Le discours misogyne du pirate avait dérangé quelque chose dans ses tripes. Par certains côtés cela ressemblait un peu trop aux sentences de son maître d’armes. Il ne cessait de décrire à ses disciples les femmes sous des atours odieux. Pour ce qu’il en savait, c'est-à-dire bien peu, Mokr trouvait les femmes intrigantes, inquiétantes et parfois irritantes. Son jugement pouvait changer puisqu’il n’était sorti du temple d’Arès que depuis seulement deux ans.

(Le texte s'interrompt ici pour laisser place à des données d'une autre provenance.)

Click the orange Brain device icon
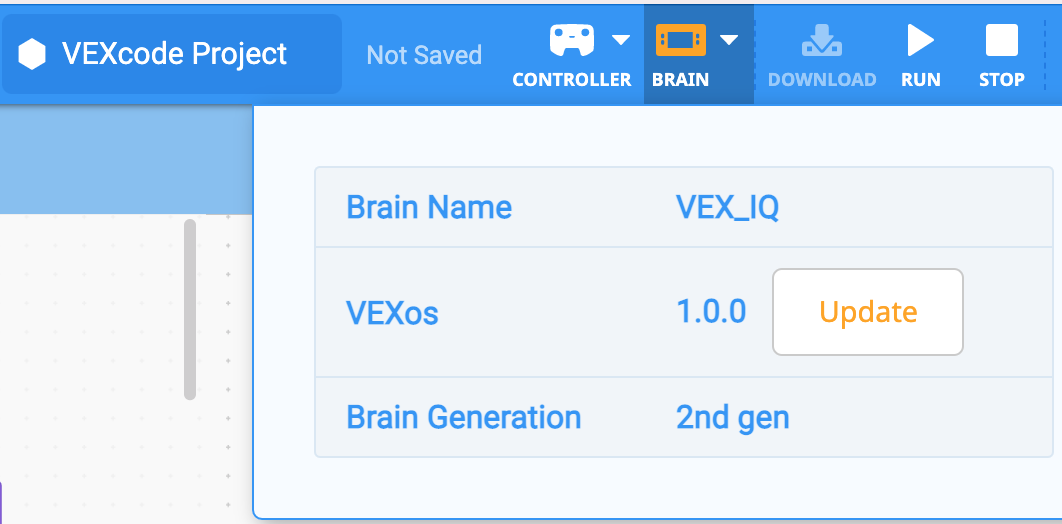The height and width of the screenshot is (524, 1062). click(681, 40)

Sa vie de criminel recherché ne lui avait pas laissé le temps de nouer des relations autres qu’utilitaires.
Mokr alluma une lampe à huile de Kraken et sortit de son sac les ustensiles pour entretenir les articulations fragiles de son armure. Il commença à les graisser avec soin lorsque des petits pas attirèrent son attention. Jôkanés se rapprocha de lui. Son regard n’était plus aussi vitreux, ce qui signifiait sûrement que Clômborot avait relâché son étreinte. Elle surveillait le Hyksos depuis le petit escalier, conservant sa forme de silhouette indistincte. Elle attendit un long moment puis elle se rapprocha, ses petits pas fouettant énergiquement les planches pourries du sol. Elle s’arrêta à une tête de la forme colossale du Hyksos penché sur ses bouts de ferrailles. Elle ne dit rien pendant une éternité puis sa main se déplaça et administra à Mokr une baffe sonore.
La joue du Hyksos se mit à lui brûler plus fort que de l’acide, sans qu’il en sût la raison. Les yeux de Jôkanés exprimaient une fureur et une tristesse inextinguible. Elle sortit en silence, laissant Mokr interloqué, ne sachant comment interpréter son geste. Ne se posant pas plus de questions, il retourna à son ouvrage, réalisant au bout de quelques instants que sa vue était brouillée par des gouttes. Il pleurait sans s’en rendre compte.